If I tell you I can't give you a report right now, it's because someone is not doing well and needs me more than you do. Perhaps your instructor should make sure you arrive before we give report to ensure you can get it. But, that's not your fault...we've had to talk with your instructor before about that...unfortunately, it's not my fault either, and I've got a patient to discharge and another one seizing...all within 5 minutes after getting report.

Oh, and...don't roll your eyes at me when I tell you that your patient just discharged....I can't help that I didn't know you had my patient because you were late to get report and I had already discharged him when you found me.

If I have two charts in front of me while I'm on the phone and you hear me say "I am calling to make sure you're aware of this patient's condition, and I will call you again when their heart rate drops to 30 to ensure you are aware of his contdition" it's not a good time to stand over me until I get off the phone to talk about a completely different patient. I'm getting my orifice chewed for "bothering" the doctor.

We nurses may not always be able to be what the students want us to be...but some times, there's alot more going on than you will be privy to, sometimes it's the disorganized instructor...sometimes it's the workload...and sometimes, it's you. Be very aware of your body language. I'm far less likely to want to work with a student who thinks she is my priority and I have to fix her computer login a third time in one hour than I am one that realizes that my patients are my priority.

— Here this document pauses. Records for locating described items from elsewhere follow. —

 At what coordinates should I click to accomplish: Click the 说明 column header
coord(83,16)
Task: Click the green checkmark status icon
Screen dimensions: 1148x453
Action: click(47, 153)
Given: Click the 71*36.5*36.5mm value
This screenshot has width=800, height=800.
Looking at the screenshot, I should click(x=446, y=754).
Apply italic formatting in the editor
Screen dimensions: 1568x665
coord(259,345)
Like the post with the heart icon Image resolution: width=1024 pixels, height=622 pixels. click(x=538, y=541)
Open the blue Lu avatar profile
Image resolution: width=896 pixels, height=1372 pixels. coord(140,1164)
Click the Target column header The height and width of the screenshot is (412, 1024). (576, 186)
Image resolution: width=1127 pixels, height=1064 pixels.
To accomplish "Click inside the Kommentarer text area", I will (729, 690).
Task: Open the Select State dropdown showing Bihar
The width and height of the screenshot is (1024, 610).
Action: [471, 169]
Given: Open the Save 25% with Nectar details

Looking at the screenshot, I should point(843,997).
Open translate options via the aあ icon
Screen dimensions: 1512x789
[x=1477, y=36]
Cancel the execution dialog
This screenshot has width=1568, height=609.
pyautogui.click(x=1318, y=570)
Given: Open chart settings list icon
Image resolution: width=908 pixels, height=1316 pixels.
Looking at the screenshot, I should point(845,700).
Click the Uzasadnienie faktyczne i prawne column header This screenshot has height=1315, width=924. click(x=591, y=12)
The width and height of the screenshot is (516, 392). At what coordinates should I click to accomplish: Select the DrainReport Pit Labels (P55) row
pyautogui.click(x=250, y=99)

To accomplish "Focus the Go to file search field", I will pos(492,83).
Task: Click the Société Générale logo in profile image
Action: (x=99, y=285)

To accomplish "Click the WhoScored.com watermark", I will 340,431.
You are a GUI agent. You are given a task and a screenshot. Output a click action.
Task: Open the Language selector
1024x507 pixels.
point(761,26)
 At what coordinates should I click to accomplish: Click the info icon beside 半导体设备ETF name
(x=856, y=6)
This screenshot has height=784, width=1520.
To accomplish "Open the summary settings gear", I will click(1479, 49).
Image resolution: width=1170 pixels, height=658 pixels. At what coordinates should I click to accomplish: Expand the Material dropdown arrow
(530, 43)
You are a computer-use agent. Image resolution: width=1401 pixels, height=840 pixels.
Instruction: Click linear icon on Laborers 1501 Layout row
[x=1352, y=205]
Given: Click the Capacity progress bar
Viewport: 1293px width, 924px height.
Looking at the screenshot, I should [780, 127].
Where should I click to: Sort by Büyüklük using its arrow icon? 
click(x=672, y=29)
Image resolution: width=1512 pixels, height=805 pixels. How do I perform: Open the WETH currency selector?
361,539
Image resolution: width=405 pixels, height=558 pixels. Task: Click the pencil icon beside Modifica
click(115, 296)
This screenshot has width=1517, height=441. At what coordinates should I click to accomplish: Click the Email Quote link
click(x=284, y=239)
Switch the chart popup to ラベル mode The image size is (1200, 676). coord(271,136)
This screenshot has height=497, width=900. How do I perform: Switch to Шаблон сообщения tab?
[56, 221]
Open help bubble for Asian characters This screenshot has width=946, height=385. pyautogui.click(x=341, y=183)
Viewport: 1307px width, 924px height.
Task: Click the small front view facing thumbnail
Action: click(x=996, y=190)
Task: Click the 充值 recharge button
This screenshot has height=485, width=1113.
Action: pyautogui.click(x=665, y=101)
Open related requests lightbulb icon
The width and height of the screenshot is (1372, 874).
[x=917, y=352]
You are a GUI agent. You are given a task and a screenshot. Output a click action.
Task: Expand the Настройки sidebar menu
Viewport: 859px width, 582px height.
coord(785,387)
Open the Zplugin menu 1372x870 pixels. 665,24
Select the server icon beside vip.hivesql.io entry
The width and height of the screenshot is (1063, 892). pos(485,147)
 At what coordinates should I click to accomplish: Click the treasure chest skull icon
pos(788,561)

Not sure what semester your in, but each clinical is different. Read the comments above and try to be more aware of what's going on around you when you feel a nurse is "ignoring you" or "looking through you."

I hope it gets better, and you'll be surprised at how you feel somedays about students when you're in the Nurse role...I know I was.

Excellent insight and advice everyone! I thank you and shall make changes in myself and see how it goes. Again I say thank you for taking the time.